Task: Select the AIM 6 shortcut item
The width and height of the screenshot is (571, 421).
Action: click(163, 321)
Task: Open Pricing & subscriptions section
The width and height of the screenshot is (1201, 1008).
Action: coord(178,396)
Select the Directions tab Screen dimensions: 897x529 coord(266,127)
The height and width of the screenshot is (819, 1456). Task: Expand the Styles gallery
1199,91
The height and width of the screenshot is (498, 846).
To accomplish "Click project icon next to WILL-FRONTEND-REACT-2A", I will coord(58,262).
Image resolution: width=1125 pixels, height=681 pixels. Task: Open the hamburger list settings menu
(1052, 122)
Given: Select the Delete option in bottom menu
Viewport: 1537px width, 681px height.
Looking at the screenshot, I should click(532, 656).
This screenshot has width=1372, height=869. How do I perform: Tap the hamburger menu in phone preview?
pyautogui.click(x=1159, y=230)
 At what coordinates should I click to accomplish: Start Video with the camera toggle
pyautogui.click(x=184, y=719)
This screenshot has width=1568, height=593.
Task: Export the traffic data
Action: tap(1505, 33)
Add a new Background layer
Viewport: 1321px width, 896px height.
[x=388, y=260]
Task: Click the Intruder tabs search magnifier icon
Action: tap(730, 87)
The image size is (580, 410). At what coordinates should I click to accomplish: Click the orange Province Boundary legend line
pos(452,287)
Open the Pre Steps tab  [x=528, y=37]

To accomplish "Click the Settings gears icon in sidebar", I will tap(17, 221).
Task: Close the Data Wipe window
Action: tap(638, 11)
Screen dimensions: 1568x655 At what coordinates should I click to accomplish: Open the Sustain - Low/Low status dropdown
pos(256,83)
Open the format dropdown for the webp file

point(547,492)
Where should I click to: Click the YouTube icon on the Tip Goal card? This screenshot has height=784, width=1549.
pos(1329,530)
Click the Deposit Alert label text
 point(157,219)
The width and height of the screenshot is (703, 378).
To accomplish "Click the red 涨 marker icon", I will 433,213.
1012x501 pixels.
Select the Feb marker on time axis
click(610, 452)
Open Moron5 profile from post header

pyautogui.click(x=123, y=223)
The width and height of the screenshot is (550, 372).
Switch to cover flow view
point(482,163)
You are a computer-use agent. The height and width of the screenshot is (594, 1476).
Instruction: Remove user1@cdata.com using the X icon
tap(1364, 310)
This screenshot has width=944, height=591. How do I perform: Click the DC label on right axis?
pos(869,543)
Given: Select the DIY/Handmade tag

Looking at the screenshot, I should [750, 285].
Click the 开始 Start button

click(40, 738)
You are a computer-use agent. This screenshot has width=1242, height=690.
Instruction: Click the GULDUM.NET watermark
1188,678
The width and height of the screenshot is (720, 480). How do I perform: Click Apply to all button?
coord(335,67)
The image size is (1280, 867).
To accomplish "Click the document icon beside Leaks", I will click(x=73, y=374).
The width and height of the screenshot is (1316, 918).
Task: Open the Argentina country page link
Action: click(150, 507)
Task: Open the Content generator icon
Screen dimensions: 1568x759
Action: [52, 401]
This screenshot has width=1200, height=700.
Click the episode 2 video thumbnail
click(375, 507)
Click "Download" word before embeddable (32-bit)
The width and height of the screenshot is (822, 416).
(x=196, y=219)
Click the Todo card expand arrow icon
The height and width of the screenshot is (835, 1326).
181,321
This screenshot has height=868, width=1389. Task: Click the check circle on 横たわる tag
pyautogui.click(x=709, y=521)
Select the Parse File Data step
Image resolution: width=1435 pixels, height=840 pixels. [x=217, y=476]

☆ ☆ ☆ ☆ ☆ ☆ ☆

** What is expected **
Reproduce all of the lines above exactly.

** Written reply **
Task: Select the AIM 6 shortcut item
The width and height of the screenshot is (571, 421).
Action: click(163, 321)
Task: Open Pricing & subscriptions section
The width and height of the screenshot is (1201, 1008).
Action: coord(178,396)
Select the Directions tab Screen dimensions: 897x529 coord(266,127)
The height and width of the screenshot is (819, 1456). Task: Expand the Styles gallery
1199,91
The height and width of the screenshot is (498, 846).
To accomplish "Click project icon next to WILL-FRONTEND-REACT-2A", I will coord(58,262).
Image resolution: width=1125 pixels, height=681 pixels. Task: Open the hamburger list settings menu
(1052, 122)
Given: Select the Delete option in bottom menu
Viewport: 1537px width, 681px height.
Looking at the screenshot, I should click(532, 656).
This screenshot has width=1372, height=869. How do I perform: Tap the hamburger menu in phone preview?
pyautogui.click(x=1159, y=230)
 At what coordinates should I click to accomplish: Start Video with the camera toggle
pyautogui.click(x=184, y=719)
This screenshot has width=1568, height=593.
Task: Export the traffic data
Action: tap(1505, 33)
Add a new Background layer
Viewport: 1321px width, 896px height.
[x=388, y=260]
Task: Click the Intruder tabs search magnifier icon
Action: tap(730, 87)
The image size is (580, 410). At what coordinates should I click to accomplish: Click the orange Province Boundary legend line
pos(452,287)
Open the Pre Steps tab  [x=528, y=37]

To accomplish "Click the Settings gears icon in sidebar", I will tap(17, 221).
Task: Close the Data Wipe window
Action: tap(638, 11)
Screen dimensions: 1568x655 At what coordinates should I click to accomplish: Open the Sustain - Low/Low status dropdown
pos(256,83)
Open the format dropdown for the webp file

point(547,492)
Where should I click to: Click the YouTube icon on the Tip Goal card? This screenshot has height=784, width=1549.
pos(1329,530)
Click the Deposit Alert label text
 point(157,219)
The width and height of the screenshot is (703, 378).
To accomplish "Click the red 涨 marker icon", I will 433,213.
1012x501 pixels.
Select the Feb marker on time axis
click(610, 452)
Open Moron5 profile from post header

pyautogui.click(x=123, y=223)
The width and height of the screenshot is (550, 372).
Switch to cover flow view
point(482,163)
You are a computer-use agent. The height and width of the screenshot is (594, 1476).
Instruction: Remove user1@cdata.com using the X icon
tap(1364, 310)
This screenshot has width=944, height=591. How do I perform: Click the DC label on right axis?
pos(869,543)
Given: Select the DIY/Handmade tag

Looking at the screenshot, I should [750, 285].
Click the 开始 Start button

click(40, 738)
You are a computer-use agent. This screenshot has width=1242, height=690.
Instruction: Click the GULDUM.NET watermark
1188,678
The width and height of the screenshot is (720, 480). How do I perform: Click Apply to all button?
coord(335,67)
The image size is (1280, 867).
To accomplish "Click the document icon beside Leaks", I will click(x=73, y=374).
The width and height of the screenshot is (1316, 918).
Task: Open the Argentina country page link
Action: click(150, 507)
Task: Open the Content generator icon
Screen dimensions: 1568x759
Action: [52, 401]
This screenshot has width=1200, height=700.
Click the episode 2 video thumbnail
click(375, 507)
Click "Download" word before embeddable (32-bit)
The width and height of the screenshot is (822, 416).
(x=196, y=219)
Click the Todo card expand arrow icon
The height and width of the screenshot is (835, 1326).
181,321
This screenshot has height=868, width=1389. Task: Click the check circle on 横たわる tag
pyautogui.click(x=709, y=521)
Select the Parse File Data step
Image resolution: width=1435 pixels, height=840 pixels. [x=217, y=476]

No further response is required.